It’s a story about me, about my journey and some friends who’ve followed and know me personally will know what this is about. But it isn’t about the person I’m forgiving, and it echos our rabbi’s sermon in some interesting ways.
Along my road I decided that I needed to start understanding how I was going to do with my friends. Was I going to lose them, keep them, face ridicule? For the most part my worries were for naught. Yet I had one fellow I felt close to who had an interesting reaction to my news, and I was still, to be honest, not all that recovered from depression or finding out that I was going to need to deal with being trans and not just bury it as I had done in the past.

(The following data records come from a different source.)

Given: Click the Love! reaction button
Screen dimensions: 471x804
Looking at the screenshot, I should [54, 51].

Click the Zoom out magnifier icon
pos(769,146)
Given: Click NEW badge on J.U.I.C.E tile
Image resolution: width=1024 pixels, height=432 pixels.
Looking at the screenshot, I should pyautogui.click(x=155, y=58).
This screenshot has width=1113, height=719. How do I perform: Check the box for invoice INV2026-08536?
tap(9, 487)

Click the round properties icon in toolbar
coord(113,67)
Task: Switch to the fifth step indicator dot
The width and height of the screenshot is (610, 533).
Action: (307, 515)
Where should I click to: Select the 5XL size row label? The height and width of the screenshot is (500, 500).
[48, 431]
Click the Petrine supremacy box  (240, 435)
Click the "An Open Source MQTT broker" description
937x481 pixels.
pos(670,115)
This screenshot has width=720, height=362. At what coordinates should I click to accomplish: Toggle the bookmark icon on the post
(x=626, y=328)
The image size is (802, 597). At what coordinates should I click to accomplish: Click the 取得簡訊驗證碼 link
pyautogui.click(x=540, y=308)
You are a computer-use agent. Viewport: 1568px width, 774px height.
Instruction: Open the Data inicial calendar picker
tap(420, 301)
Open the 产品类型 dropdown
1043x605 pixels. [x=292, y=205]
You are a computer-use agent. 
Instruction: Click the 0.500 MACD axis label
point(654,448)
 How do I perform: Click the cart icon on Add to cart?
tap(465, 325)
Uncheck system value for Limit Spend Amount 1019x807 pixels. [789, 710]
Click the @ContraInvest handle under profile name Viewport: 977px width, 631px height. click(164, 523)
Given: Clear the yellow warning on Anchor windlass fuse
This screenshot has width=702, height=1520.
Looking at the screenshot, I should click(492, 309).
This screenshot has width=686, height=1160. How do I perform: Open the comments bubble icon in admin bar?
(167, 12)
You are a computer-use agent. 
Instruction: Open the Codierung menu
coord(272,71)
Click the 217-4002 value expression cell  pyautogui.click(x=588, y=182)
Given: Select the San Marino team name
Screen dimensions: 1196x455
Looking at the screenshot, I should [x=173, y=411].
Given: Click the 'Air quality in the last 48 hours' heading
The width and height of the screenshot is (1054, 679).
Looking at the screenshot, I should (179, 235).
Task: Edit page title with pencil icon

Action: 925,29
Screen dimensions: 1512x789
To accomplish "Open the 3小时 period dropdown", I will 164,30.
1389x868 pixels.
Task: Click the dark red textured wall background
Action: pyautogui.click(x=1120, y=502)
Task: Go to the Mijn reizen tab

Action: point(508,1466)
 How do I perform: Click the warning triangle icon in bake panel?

He argued with me employing all sorts of devices and appeals, but it all boiled down to he didn’t like it, nor did he believe gender dysphoria was a real primary problem and he certainly wasn’t going to accept me as a trans woman. Really sad, but it made me furious because along the way he had tromped on my values, ethics and honor. He played very rough and he did this with a person who was arguably damaged at the time. I was absolutely furious at him.
Time passed and we stayed out of contact for the most part. He wouldn’t see me and I wasn’t willing to listen to his intellectualization of my actual real life pain, and that left nothing to be said. But as time passed I healed. The depression that so debilitated me at that start of this journey was under good control medically and psychologically and dealing with my trans issues by transitioning was very successful.
As a result I finally got to the point where it really wasn’t all about me anymore. It took awhile. I had tried early on to “forgive” him. It was well motivated but badly done. Forgiving someone isn’t done with caveats, it is done with compassion and acceptance of the other person. A couple of barbed emails and honestly I was still trying to hurt him back even as I had the pretense of making peace.
Months later I spent awhile actually thinking about it. Thinking of how given this man’s limitations that it must have been painful and alarming to have a friend of 25 years about to disappear forever. Thinking of how this person does have a good heart and if he truly felt I was making a horrible mistake, however misguided I might think his judgment, that he was obligated to fight for a friend. Indeed that it was the right and honorable thing to do.
From there I could at last accept that he had done the best he could in his humanity with all the frailties and foibles that entails, that he acted without malice and that whatever harm he caused wasn’t caused intentionally. I was able to write him a true letter of forgiveness that was unconditional and wish him well.
I went from resenting him to viewing him as a lesson in how to deal with such an impasse. I’m sorry that we are out of touch now and will doubtlessly drift apart and I hold out no really hope he will suddenly change his mind. When I count all the friends I’ve kept and made I can afford to let him go in peace.